Поставленная задача
Определите, в скольких строках ниже встречается слово «Find». В ответе укажите только число.

Собранные данные:
● ● ● ● ●
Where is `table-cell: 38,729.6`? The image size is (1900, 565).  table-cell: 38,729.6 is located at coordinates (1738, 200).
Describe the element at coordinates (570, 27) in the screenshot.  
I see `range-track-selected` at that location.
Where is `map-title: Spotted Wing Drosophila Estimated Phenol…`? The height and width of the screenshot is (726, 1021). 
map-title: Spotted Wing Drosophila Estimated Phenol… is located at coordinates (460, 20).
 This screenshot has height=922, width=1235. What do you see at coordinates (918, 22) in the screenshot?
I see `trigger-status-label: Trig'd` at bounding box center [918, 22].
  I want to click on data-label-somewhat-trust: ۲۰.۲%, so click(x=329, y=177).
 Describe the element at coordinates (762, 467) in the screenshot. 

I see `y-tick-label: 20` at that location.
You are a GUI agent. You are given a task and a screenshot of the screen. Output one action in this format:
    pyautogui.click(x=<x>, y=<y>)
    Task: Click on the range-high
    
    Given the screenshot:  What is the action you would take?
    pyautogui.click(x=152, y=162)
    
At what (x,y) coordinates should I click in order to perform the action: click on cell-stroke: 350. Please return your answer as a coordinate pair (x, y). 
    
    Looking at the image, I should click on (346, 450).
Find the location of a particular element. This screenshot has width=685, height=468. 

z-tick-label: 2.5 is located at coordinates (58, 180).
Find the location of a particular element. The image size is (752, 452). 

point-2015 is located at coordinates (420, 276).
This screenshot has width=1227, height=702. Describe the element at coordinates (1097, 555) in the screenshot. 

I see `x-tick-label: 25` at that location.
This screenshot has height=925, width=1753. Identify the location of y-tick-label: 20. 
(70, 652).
● ● ● ● ●
Результат выполнения
2